- [Excerpted passage]

• • • •

WINTER TALES IN TRYAVNA

by Dimana Trankova; photography by Anthony Georgieff

Old houses, wood carvings plus crisp mountain air add up to perfect Christmas atmosphere

tryavna old bridge

Wood-beamed houses, cobbled streets, mystic religious art and even some snow... you do not need to travel to France or Germany to immerse in the atmosphere of Christmas in a cosy town that has changed little over the centuries. 

Instead, visit Tryavna, on the northern slopes of the Stara Planina mountain range. 

It is one of the few places in Bulgaria spared of the "modernisation" wave of the 1970s and 1980s that replaced old streets, wood houses and fin-de-siècle buildings with uniform, brutalist town squares. With its old houses and shops, a school and a stone bridge, a church and a clock tower, central Tryavna still looks a lot as it did in the 18th-19th centuries. 

tryavna winter

Tryavna's emblematic old tower and bridge are the focus of a network of cobbled streets lined with beautiful 19th century houses

Tryavna does not feel like a museum town. Ordinary people still live in the fine 19th century Revival Period houses. The cobbled streets are busy with townsfolk, hurrying about their business. One of the centre's top locations, in a traditional house between the city Clock Tower and the Revival Period school, which elsewhere would be an expensive restaurant, is still the café of the local pensioners' club. 

Tryavna appeared in 1565 as a settlement of people who had to guard from highwaymen the nearby mountain pass and its travellers. In the following two centuries, trade and commerce flourished. In the 17th century, a local icon painting school appeared. Today its disciples are still among the most revered icon painters in Bulgaria. Woodcarving expanded too, forming another school of artisans. 

tryavna engraving

A scene from Tryavna wool-processing workshop as depicted by 19th century Austrian ethnographer Felix Kanitz

The centre of Tryavna is a living exhibition of the skills and crafts of local masters. Every detail in the old buildings – from the carved wooden beams supporting bay windows to the big iron nail heads in the wooden doors – shows the desire of old-time masters to create things of beauty and endurance. 

The best place to see the skills of local craftsmen are the wooden ceilings of the early 19th century Daskalov House. They were carved during a competition between a master woodcarver and his ambitious apprentice. Both men carved suns and it is still hard to decide which one is better – the heavy summer sun made by the seasoned master or the young apprentice's sprightly spring sun.

• • • •

- [Stored rows]

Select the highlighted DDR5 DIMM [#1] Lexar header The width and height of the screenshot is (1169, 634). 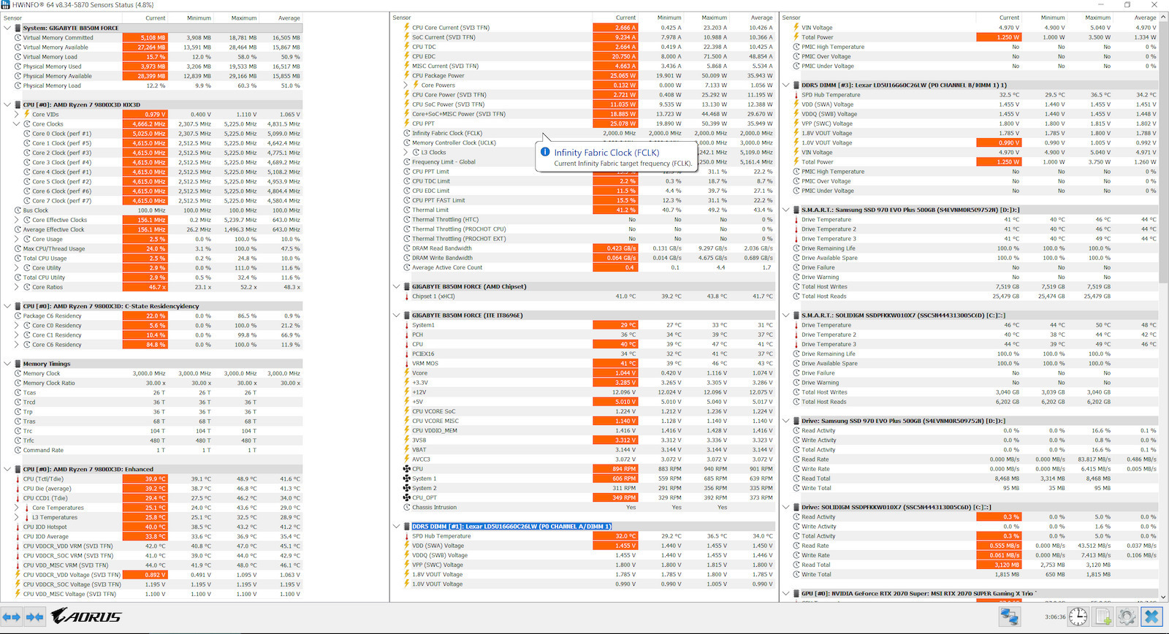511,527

• • • •

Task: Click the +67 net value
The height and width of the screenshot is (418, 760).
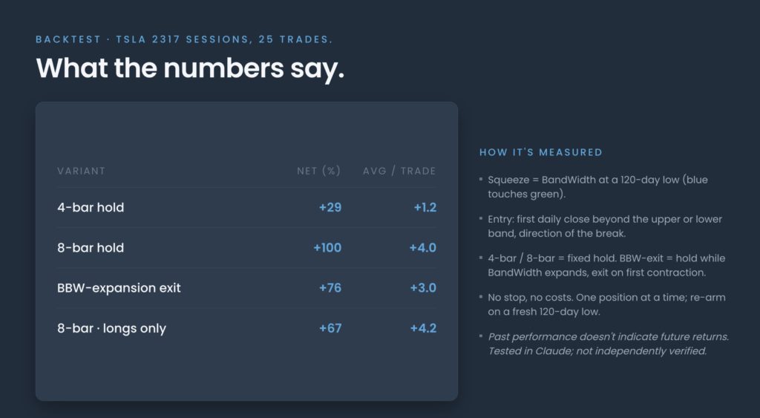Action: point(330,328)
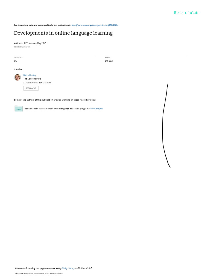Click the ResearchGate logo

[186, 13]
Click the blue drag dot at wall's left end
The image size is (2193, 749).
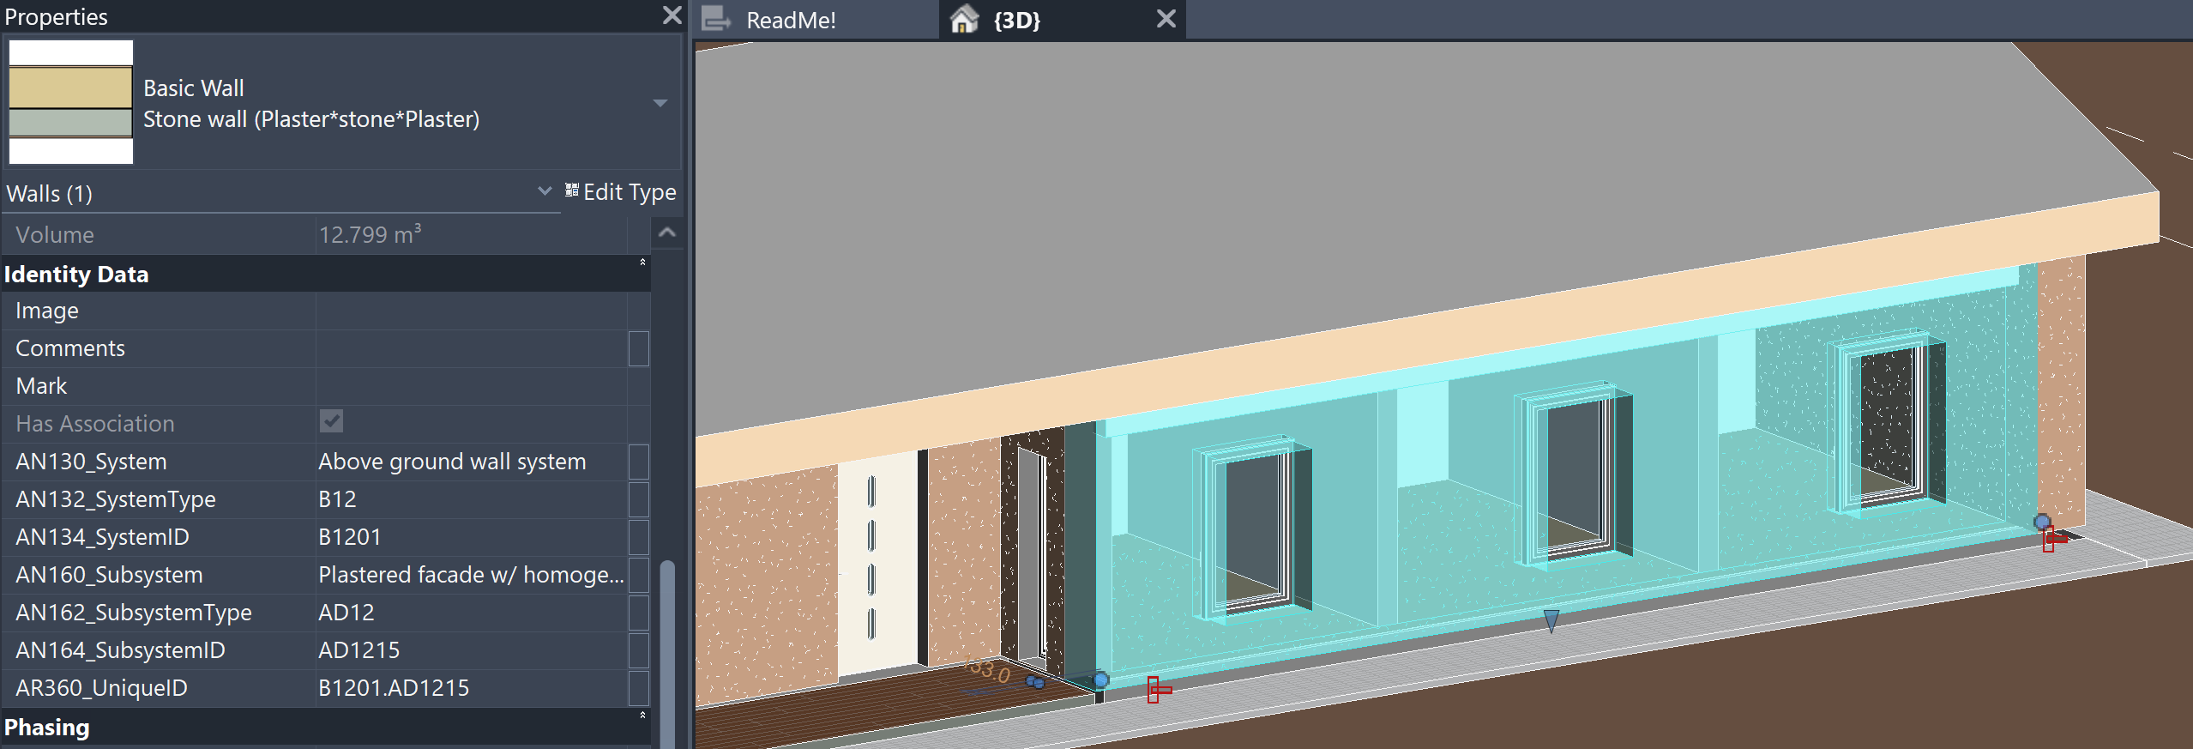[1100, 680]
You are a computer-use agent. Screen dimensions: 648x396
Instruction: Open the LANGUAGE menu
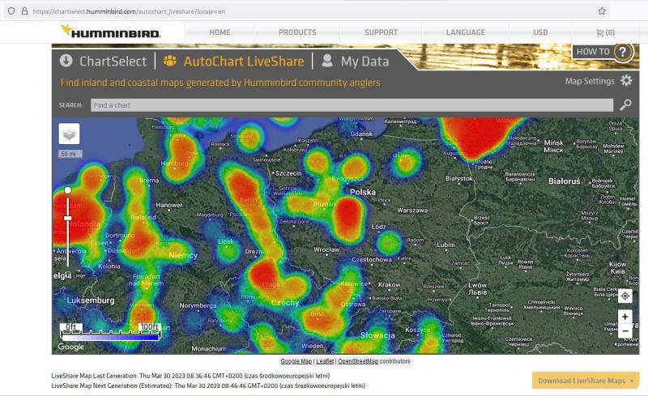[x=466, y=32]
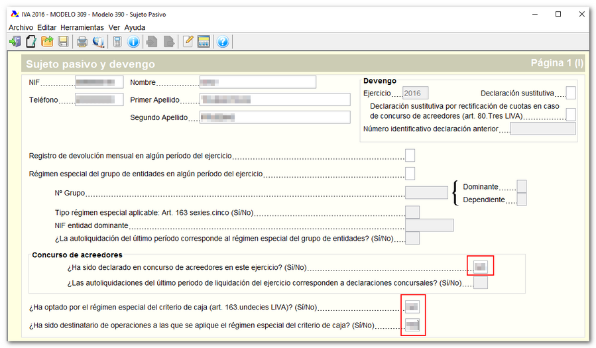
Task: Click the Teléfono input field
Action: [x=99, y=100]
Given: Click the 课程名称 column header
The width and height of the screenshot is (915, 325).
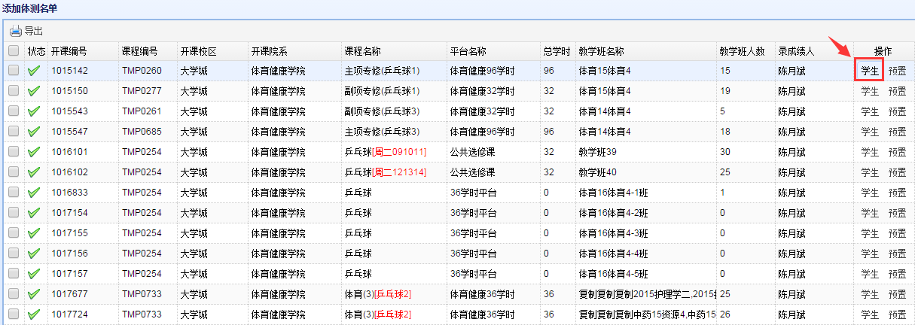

• • • •

- [Short problem 1] According to the Tryavna article, in what year did Tryavna appear as a settlement?
- [Short problem 2] Carry the Tryavna article forward from its final sentence.

- [Written reply 1] 1565

- [Written reply 2]
carved ceiling

The so-called May Sun at the Daskalov House made by the master woodcarver who competed with his student who will make a better ceiling. The carving was made in 1808. The furniture in the room shows clear European influence on local lifestyle and was put there in the second half of the century

There is more in the St Archangel Michael church. Its iconostasis is covered with the intricate wood carvings of the best Tryavna masters, and the icons are on a par; superb examples of the art of the local icon-painting tradition. 

For more icons, visit the Icon Museum at the King's Chapel, built by Bulgarian Queen Ioanna in 1943-1944. 

For many, walking Tryavna's cobblestones, drinking Turkish coffee and rakiya in the restaurants, is immersion enough in the old-time atmosphere. For a fuller experience, do visit some of the museum houses like the Slaveykov House and the home of revolutionary Angel Kanchev. The house of the first Bulgarian professor of chemistry, Penko Raykov, shows how the elite's lifestyle got Europeanised after the mid-19th century. 

slaveykov house

Relief of poets Petko and Pencho Slaveykov on the facade of their Tryavna house

Tryavna's main landmark is the 21-metre Clock Tower in the city centre beside the beautiful humpback stone bridge. It was built in 1814. A year later two craftsmen from nearby Gabrovo installed a clockwork mechanism to regulate the working hours of the town's merchants and craftsmen. The clock works flawlessly to this day. 

Tryavna however is not stuck in the past. Two of Bulgaria's most peculiar sights, connected to modernity, are here. In the 1990s, a local physics teacher successfully petitioned for the installation of a Foucault Pendulum in the Clock Tower. It is still there, proving that the earth does spin. 

tryavna from above

Tryavna is located on a route through the Stara Planina mountain range that used to be strategically important. Today the town is far from major roads

The former city public baths' building hosts the Museum of Asian and African Art. Its collection of wooden masks and figurines were donated to the city by a Tryavna-born New Yorker, the artist Zlatko Paunov. 

Local tastes have changed as well. For years, Tryavna has had its own label of craft beer made after... Belgian recipes.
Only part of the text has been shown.